Image of Crimea explosion falsely linked to India-Pakistan conflict
The image of a fireball and thick black smoke was shared on Facebook on May 8, 2025, as India and Pakistan exchanged tit-for-tat jet fighter, drone, missile and artillery attacks across their shared frontier.
"Indian S-400 air defense system site in Adampur hit by unknown missiles and drones," reads both the Urdu and English-language captions of the image.
The violence, the worst between the neighbours in decades, erupted after New Delhi launched missiles at sites in Pakistan it said were hosting militants responsible for an attack on tourists in Indian-administered Kashmir (archived link).
India had accused Pakistan of backing the "terrorists" behind the April 22 attack -- a charge Islamabad denies.
Four days of intense fighting that killed at least 70 people followed, before the arch-rivals agreed to a ceasefire on May 10 that US President Donald Trump said was brokered by Washington.
The same image also circulated in similar X posts that were shared hundreds of times.
While Pakistan's military claimed on May 10 that its air force had destroyed the defence system, Indian media reported that Prime Minister Narendra Modi "debunked Pakistan's claim" by posing in front of it during a visit to the Adampur airbase on May 13 (archived here and here).
The circulating image also predates the current conflict by almost two years.
A reverse image search led to the same photo published in several articles, including from American magazine Newsweek, about explosions in July 2023 in Crimea, the Black Sea peninsula which Russia annexed a decade earlier (archived here).
The photo in the Newsweek article is credited to photographer Viktor Korotayev of Russian media Kommersant and to AFP which also distributed the photo.

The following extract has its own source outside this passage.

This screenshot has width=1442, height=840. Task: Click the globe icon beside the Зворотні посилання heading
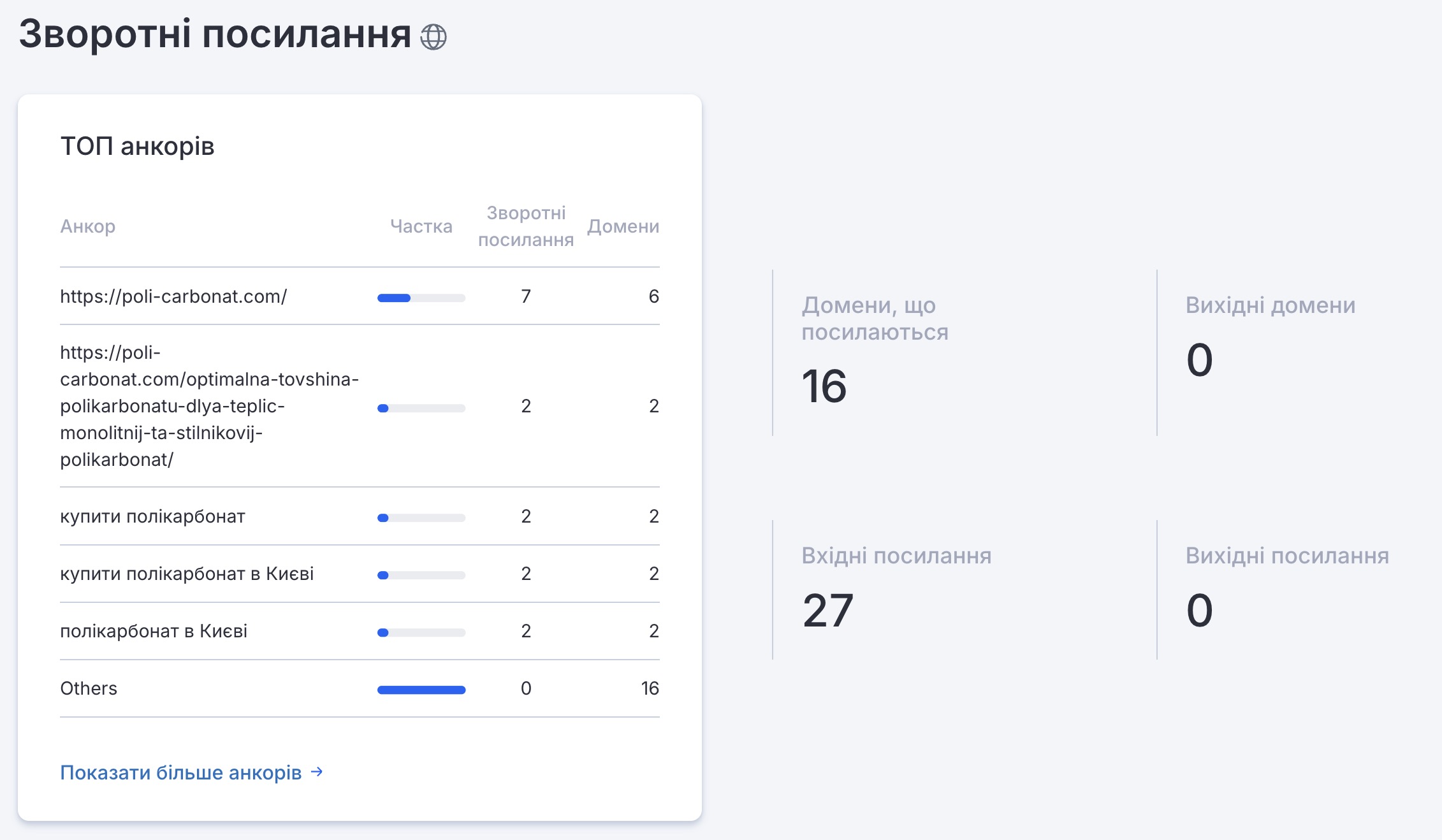[433, 37]
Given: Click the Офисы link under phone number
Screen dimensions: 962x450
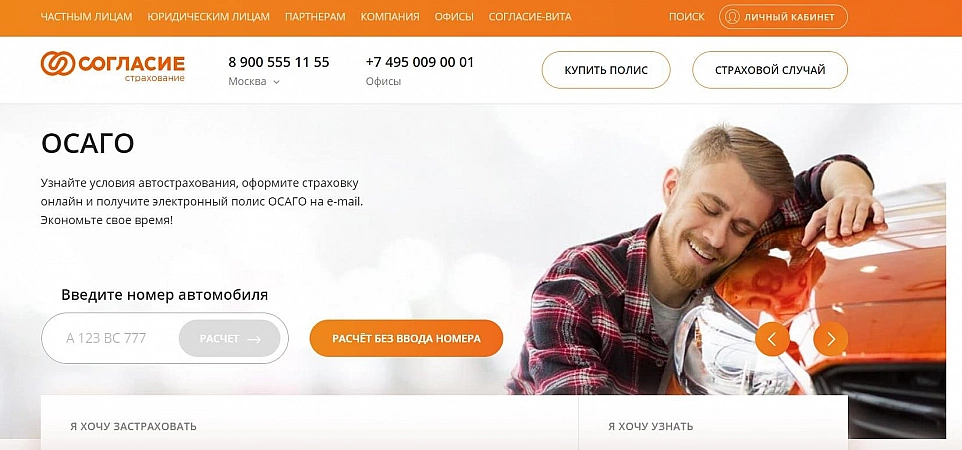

"A picture shows detonation of ammunition caused by a fire at a military training field in the Kirovsky district of Crimea on July 19, 2023," reads its caption in AFP's archives.
An AFP report from July 19, 2023 said the fire prompted authorities to order the evacuation of more than 2,000 civilians (archived link).
"Authorities did not specify the cause of the blaze, but some Russian media reported that detonations were heard in the area and footage showed columns of black smoke in the sky," the report added.
The conflict between India and Pakistan has triggered a flurry of misinformation, some of which AFP has debunked here.